Fast-forward to 2019, and it’s almost unbelievable that we are still talking about blackface and how disrespectful it is to African Americans. It is almost bizarre how a series of recent events have brought this issue to the forefront of American culture once again.

Recently, it was discovered that Virginia Gov. Ralph Northam’s medical school yearbook featured a picture of a man in blackface next to a person in a KKK outfit. Northam also admitted to wearing blackface to a party.
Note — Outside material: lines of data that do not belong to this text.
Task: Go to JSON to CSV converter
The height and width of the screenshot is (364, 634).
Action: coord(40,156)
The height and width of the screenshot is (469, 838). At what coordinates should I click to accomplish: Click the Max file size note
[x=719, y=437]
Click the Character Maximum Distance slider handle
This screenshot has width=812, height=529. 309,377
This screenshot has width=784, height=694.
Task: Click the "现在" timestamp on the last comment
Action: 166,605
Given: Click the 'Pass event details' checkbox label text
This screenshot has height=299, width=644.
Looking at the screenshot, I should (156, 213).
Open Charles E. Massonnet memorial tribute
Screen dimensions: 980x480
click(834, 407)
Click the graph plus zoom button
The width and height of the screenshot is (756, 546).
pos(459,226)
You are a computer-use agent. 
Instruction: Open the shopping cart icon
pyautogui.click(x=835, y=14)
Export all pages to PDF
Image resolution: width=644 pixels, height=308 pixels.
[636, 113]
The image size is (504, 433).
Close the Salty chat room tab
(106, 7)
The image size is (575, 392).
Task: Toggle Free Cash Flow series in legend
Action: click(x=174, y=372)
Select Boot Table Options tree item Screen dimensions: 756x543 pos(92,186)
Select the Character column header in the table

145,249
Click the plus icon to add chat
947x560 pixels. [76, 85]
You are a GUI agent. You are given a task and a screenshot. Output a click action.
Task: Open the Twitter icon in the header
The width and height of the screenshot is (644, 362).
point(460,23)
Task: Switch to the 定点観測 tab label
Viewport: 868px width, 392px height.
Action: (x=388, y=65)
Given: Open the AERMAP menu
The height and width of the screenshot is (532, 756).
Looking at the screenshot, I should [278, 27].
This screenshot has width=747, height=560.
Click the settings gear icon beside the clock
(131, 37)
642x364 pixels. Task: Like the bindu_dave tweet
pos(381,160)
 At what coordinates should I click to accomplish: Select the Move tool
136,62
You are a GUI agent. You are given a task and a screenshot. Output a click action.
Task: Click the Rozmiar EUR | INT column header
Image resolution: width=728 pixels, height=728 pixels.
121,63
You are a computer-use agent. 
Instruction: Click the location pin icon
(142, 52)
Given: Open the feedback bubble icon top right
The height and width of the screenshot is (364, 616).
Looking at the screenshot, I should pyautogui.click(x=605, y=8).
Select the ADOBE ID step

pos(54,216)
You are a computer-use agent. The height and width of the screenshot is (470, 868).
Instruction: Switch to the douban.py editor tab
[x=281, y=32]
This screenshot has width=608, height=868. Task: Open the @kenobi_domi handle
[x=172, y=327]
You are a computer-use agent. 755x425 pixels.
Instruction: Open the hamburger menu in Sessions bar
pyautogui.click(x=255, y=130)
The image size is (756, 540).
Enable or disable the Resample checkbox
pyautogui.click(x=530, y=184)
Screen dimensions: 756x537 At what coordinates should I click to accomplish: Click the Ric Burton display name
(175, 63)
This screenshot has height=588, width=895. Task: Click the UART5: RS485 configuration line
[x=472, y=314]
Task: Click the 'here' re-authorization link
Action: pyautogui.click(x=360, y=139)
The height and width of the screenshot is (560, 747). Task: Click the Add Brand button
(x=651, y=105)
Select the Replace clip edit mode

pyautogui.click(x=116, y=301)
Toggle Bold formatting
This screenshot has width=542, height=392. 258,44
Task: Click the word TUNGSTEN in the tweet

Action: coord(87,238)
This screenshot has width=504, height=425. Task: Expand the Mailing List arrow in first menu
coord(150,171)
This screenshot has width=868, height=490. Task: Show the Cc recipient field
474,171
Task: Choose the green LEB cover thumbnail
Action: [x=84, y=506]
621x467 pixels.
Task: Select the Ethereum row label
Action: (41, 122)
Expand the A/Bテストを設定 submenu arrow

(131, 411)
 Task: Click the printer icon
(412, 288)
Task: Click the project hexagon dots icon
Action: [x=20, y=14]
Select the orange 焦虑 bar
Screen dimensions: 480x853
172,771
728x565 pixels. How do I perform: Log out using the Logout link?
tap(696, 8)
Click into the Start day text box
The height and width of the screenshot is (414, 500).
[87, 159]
Although Northam is a Democrat, party leaders are asking him to step down – especially African American elected officials in the state.

And it gets more bizarre in Virginia. In a separate incident, the state’s attorney general, Mark Herring, also a Democrat, admitted to wearing blackface to a college party.

Northam has resisted calls to step down, but later admitted to darkening his face to resemble Michael Jackson during a dance contest in 1984.
Then there is the Gucci sweater blackface issue that recently blew up. Last week, Gucci stopped selling its $890 balaclava black-knit women’s sweater that could be pulled up over the lower half of the wearer’s face. The sweater included bright red lips as a cut-out for the mouth.

The sweater was being sold in Gucci stores and online before people became outraged via social media and denounced it as resembling blackface. I have to admit that when I first saw the sweater my initial thoughts were that this maybe an overreaction, but the more I thought about it the more troubling it became. The issue with many of these large international companies is a lack of diversity. Perhaps if the company had more minorities in leadership positions someone would have pointed out that the sweater maybe offensive to African Americans.
Gucci did issue a statement saying that the company “deeply apologizes for the offense caused.”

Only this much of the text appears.